You could just pass in the GameState instance you want and be done with it, but then we still need to talk about where to get that from; we can't make game states static classes because they need to inherit GameState, but we could make them singletons or provide them as properties of GameStateMachine. We could use a dictionary and refer to them with string handles or an enum.

Or we don't enforce any such limit and allow new instances to be pushed freely.
That has the advantage that, if you can come up with a scenario where the same state has to be present in the stack multiple times (I couldn't), that's no more difficult than any other. It also makes it easy to pass info into the state you want to push, since you are responsible for its construction.
The issue I see with it, though, is that then you can't very well initialize all states upfront, which might be a bit too costly for fluent transitions. But, if we allow states to be initialized freely, we also allow them to be singletons or whatever else, so the states that need that optimization can get it individually.

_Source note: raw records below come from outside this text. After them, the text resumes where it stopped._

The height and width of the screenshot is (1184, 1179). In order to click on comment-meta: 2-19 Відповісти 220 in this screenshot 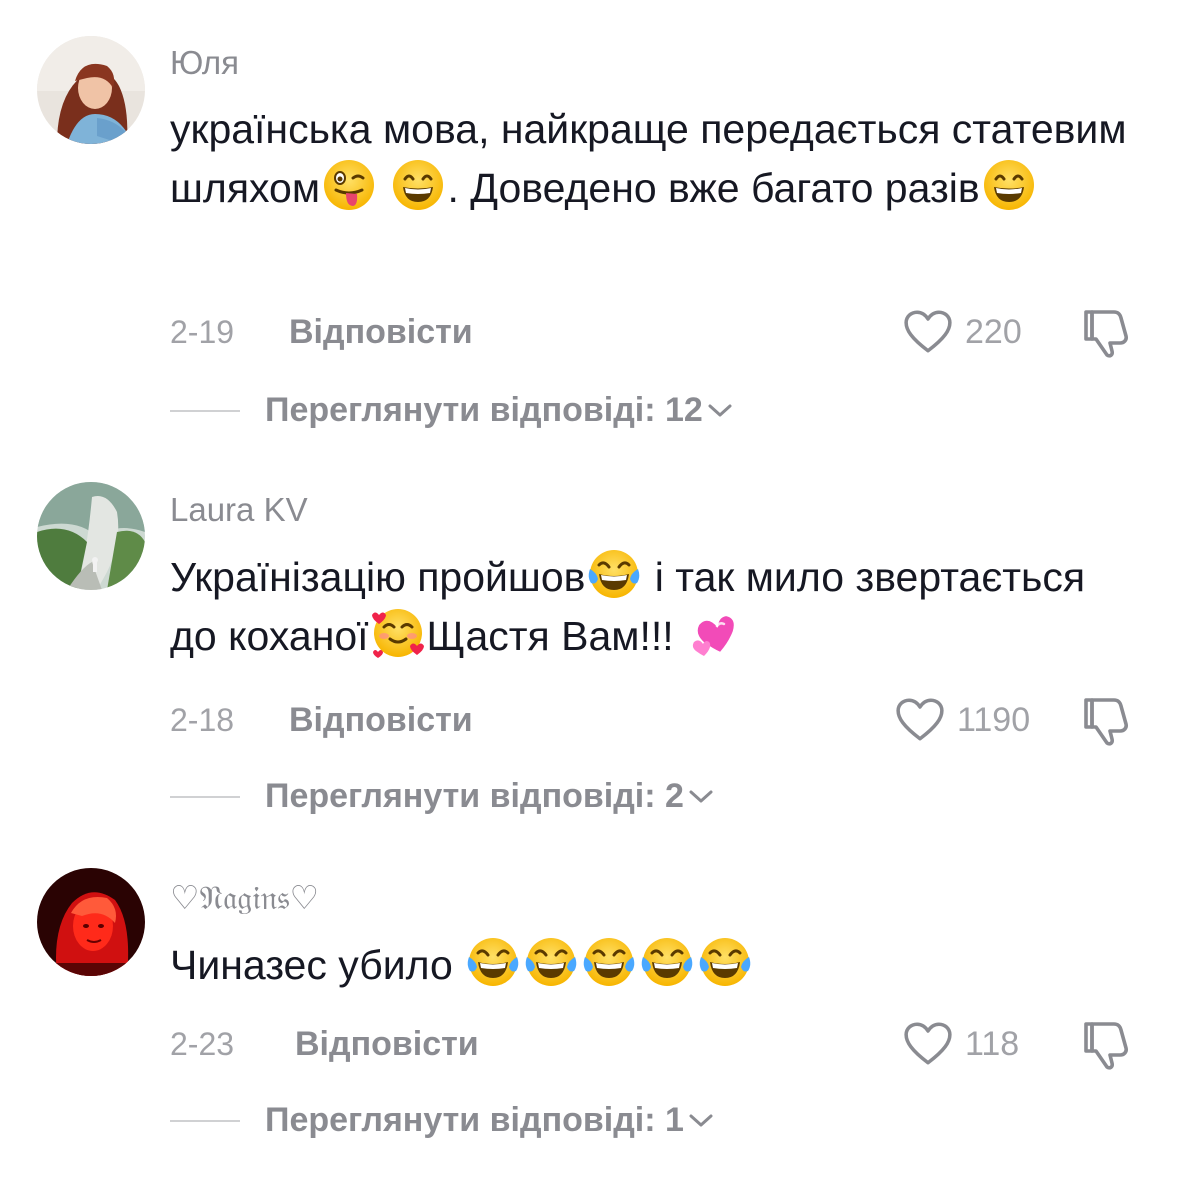, I will do `click(655, 332)`.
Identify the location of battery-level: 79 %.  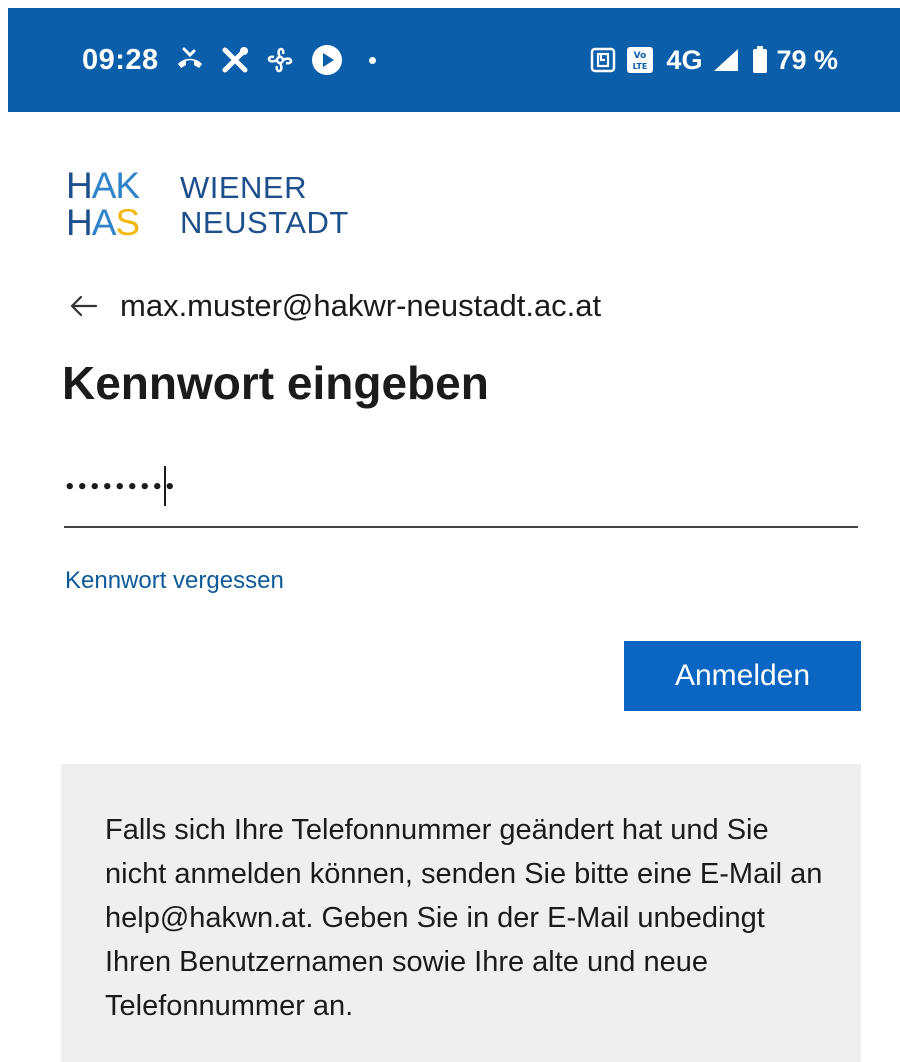
(807, 60).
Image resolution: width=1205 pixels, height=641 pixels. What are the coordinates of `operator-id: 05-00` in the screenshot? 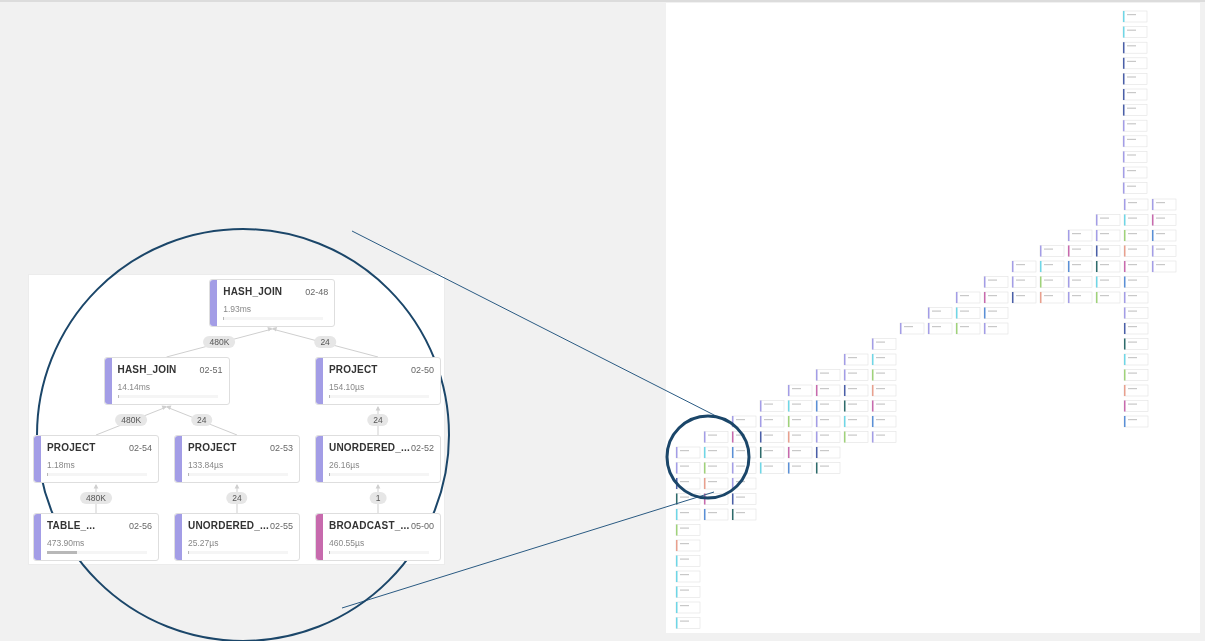 It's located at (422, 526).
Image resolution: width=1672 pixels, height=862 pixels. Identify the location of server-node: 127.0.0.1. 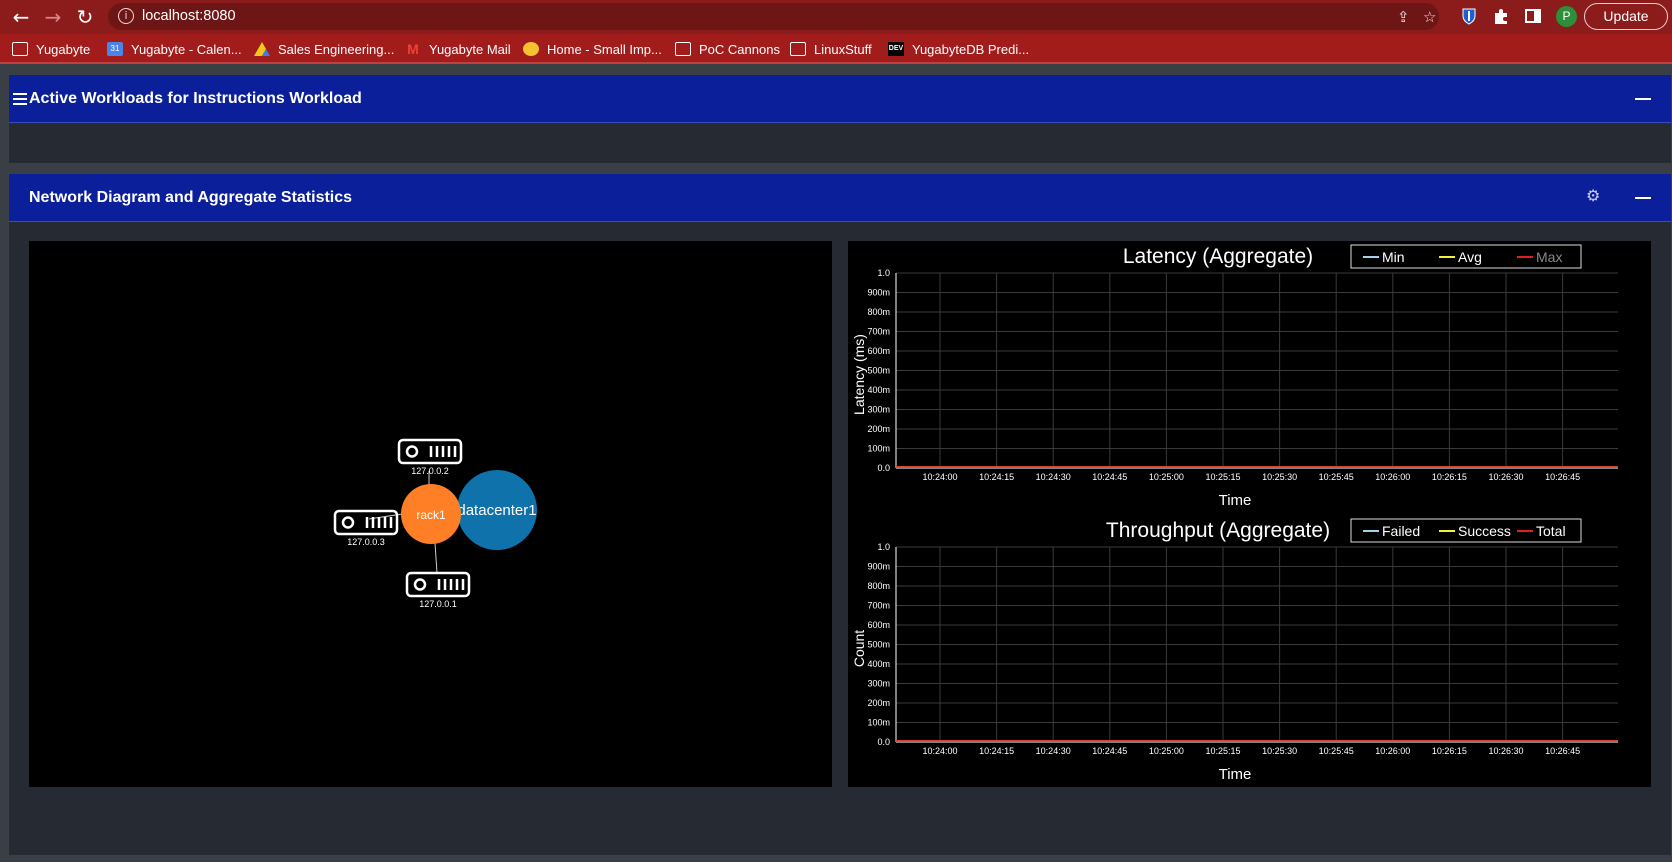
(438, 590).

So, if we can get info into the state we're pushing, how do we get it out when we return?
Well, if we provide random access to the previous state, there isn't much I could do to stop you from casting to specific substates and calling arbitrary functions, but I think that's backwards. A function doesn't care who called it, and returns whatever it wants. It's the caller's job to figure out what the output means, should there be uncertainties.
So, the substate provides its output to the GameStateMachine.ExitSubstate method, and the state machine makes sure the superstate gets it. One bug I anticipate with this, would occur when you switch substates (i.e. pop and immediately push a new one) and the new substate Exits with some output data the superstate didn't expect because it called a different substate. If it didn't expect any output, it'd probably discard it and be done with it. But if it expected a different kind of output, we'll get undefined behaviour, depending on how the state handles the input.
There's no easy fix for it either, as you could design your state transitions around that, think polymorphism. The only solution I see for this problem is to be aware of it, and make sure the logging makes clear what happens, in case it ever happens accidentally.

Finishing Touches

With the elephant out of the room, what do we need to do to wrap this up?
  • States need to have access to their superstate. We will add the public GameState Previous property I promised earlier and have the GameStateMachine set it when the state is pushed.
  • States should be notified when they are entered, so we will add two empty virtual mehods Enter and Return to the GameState class. The GameStateMachine will call these after a state has been pushed or its substate popped, respectively.
  • Some states may want to override input handling but delegate update logic to the superstate. To allow this scenario in particular, we'll add GameState.HandleInput, which will be called before GameState.Update in the state machine's own Update method.
  • Both classes still lack initialization code, and the GameStateMachine has to be set up in the MainGame.
Those should be some pretty simple touch-ups to do on your own, in case anyone is actually following along here. This post is long enough as it is, and I don't want to split it so we can move along a little more quickly from now on.